Meta-Analysis Raises Questions Over Best Treatment for Refractory Schizophrenia

A meta-analysis of 40 trials finds clozapine is on par with, but not significantly better than, olanzapine and risperidone, but experts question the generalizability of the samples that were enrolled into the blinded randomized, controlled trials.
Despite adequate treatment with antipsychotics, an estimated one-third of all patients with schizophrenia experience persistent psychotic symptoms. For these patients, most experts agree clozapine is the best treatment option.
Jeffrey Lieberman, M.D., believes the findings of this new analysis point to trends in how patient populations respond in clinical studies more than the ineffectiveness of clozapine.
Jeffrey Lieberman, M.D.
But a study published February 3 in JAMA Psychiatry has raised a question as to whether clozapine is significantly better than several other antipsychotics when it comes to treating refractory schizophrenia.
In a meta-analysis led by Stefan Leucht, M.D., of the Department of Psychiatry and Psychotherapy at the Technical University of Munich, researchers included 40 randomized clinical trials of antipsychotics used to treat treatment-resistant schizophrenia in more than 5,000 patients.

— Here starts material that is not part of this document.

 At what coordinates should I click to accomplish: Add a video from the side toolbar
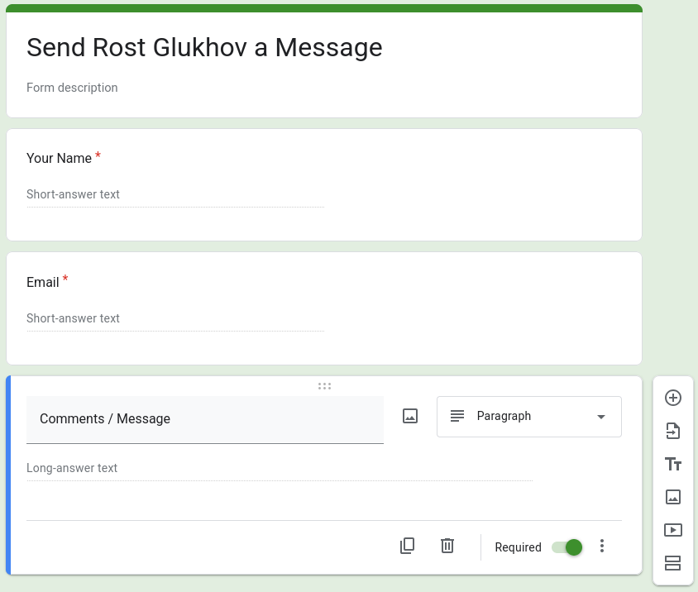point(673,530)
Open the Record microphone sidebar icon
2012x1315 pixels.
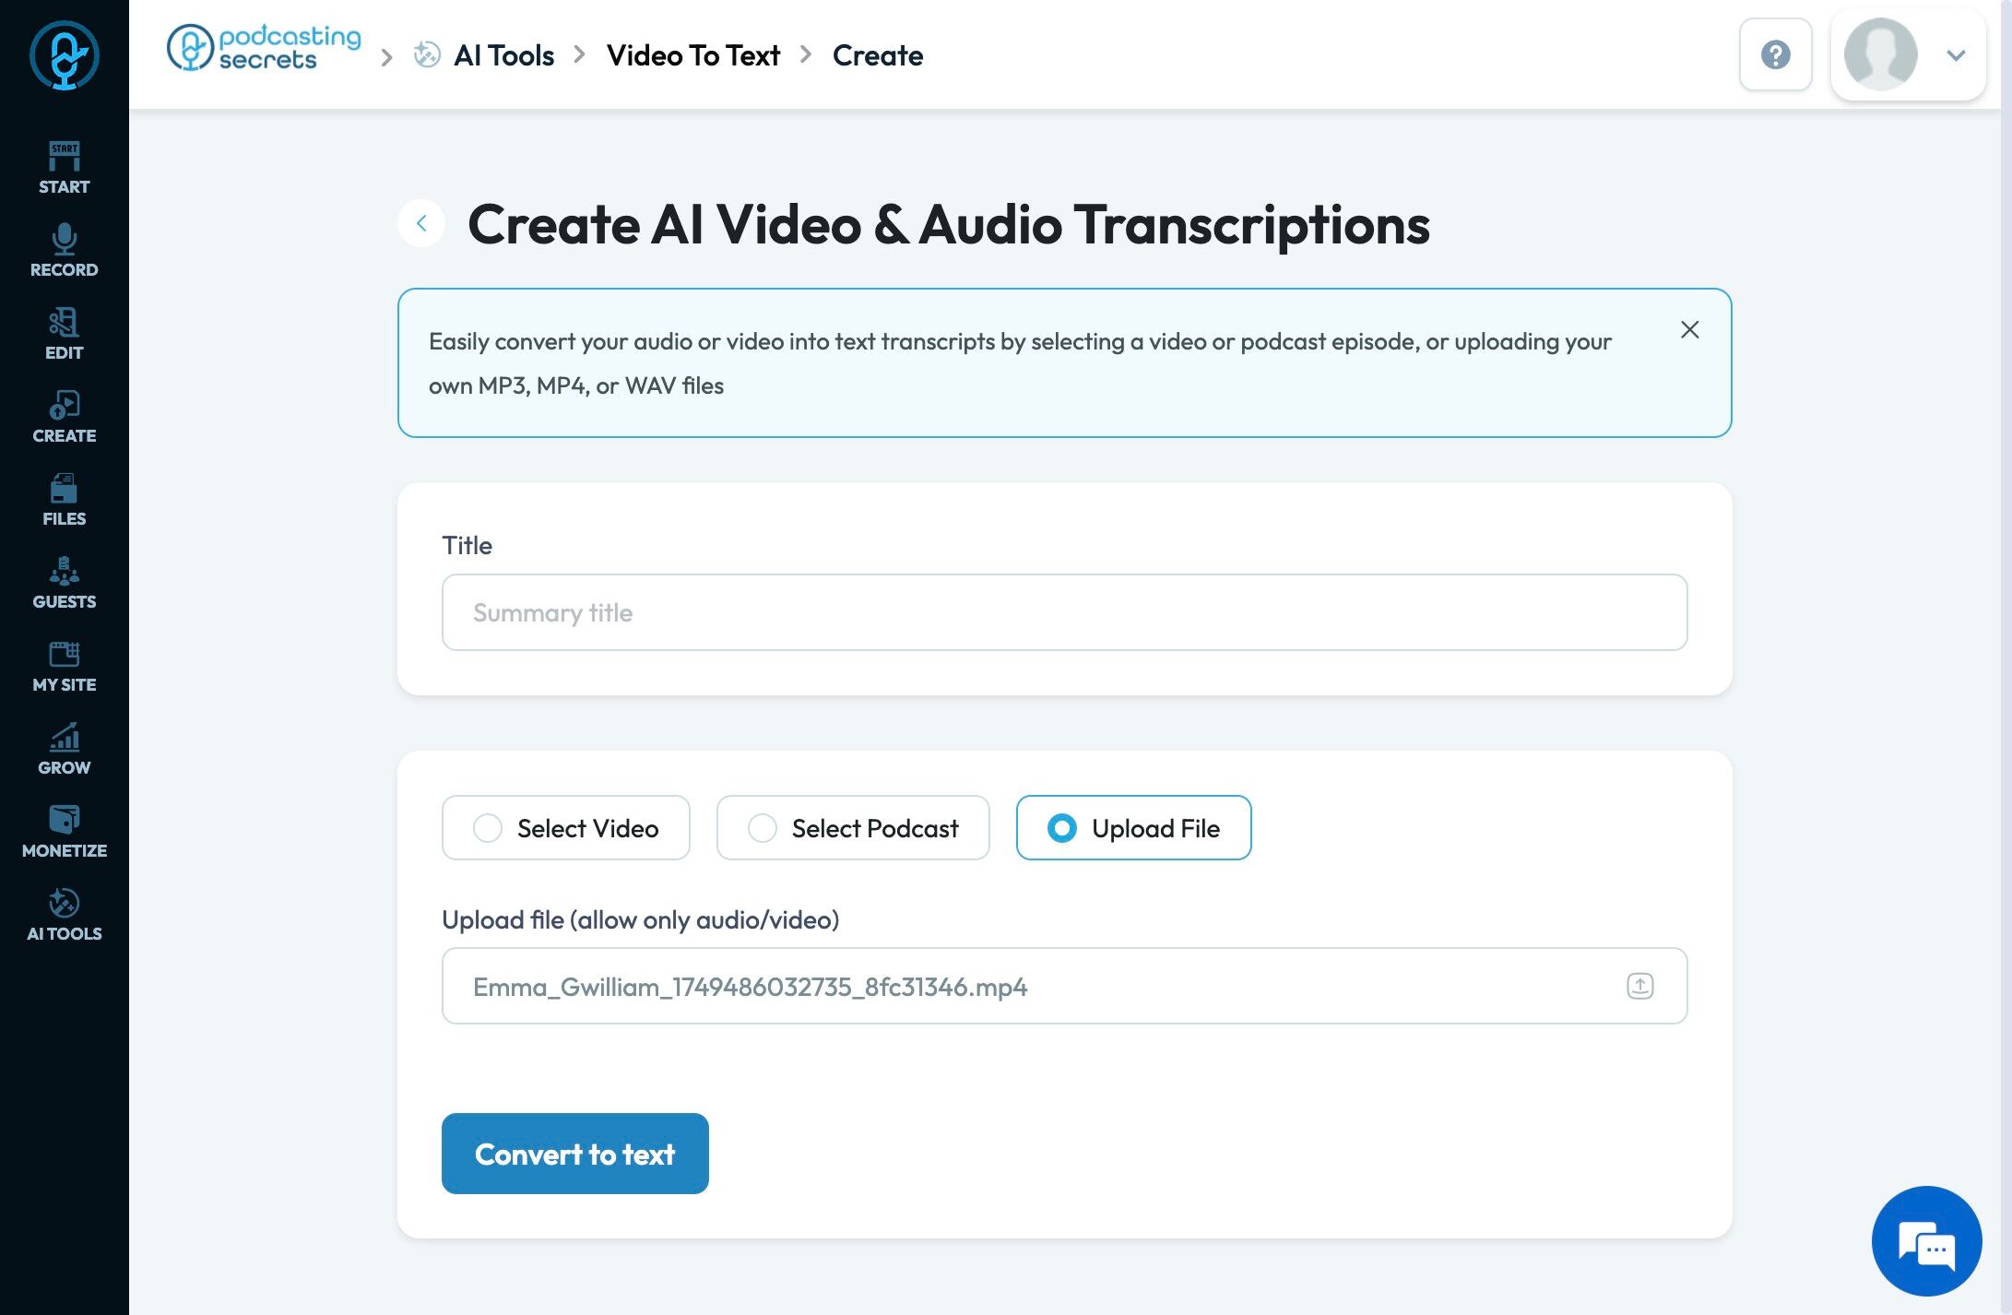tap(64, 250)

The authors then developed a network model to compare the efficacy of these agents with each other. Nine antipsychotics were included in the comparison: chlorpromazine, clozapine, fluphenazine, haloperidol, olanzapine, quetiapine, risperidone, sertindole (not available in the United States), and ziprasidone.
With regard to both overall symptom improvement as well as improvements in just positive or negative symptoms, clozapine, olanzapine, and risperidone came out on top.
According to what former APA President Jeffrey Lieberman, M.D., chair of the Department of Psychiatry at Columbia University and New York Presbyterian Hospital and director of the New York State Psychiatric Institute, told Psychiatric News, these results agree with current medical practice.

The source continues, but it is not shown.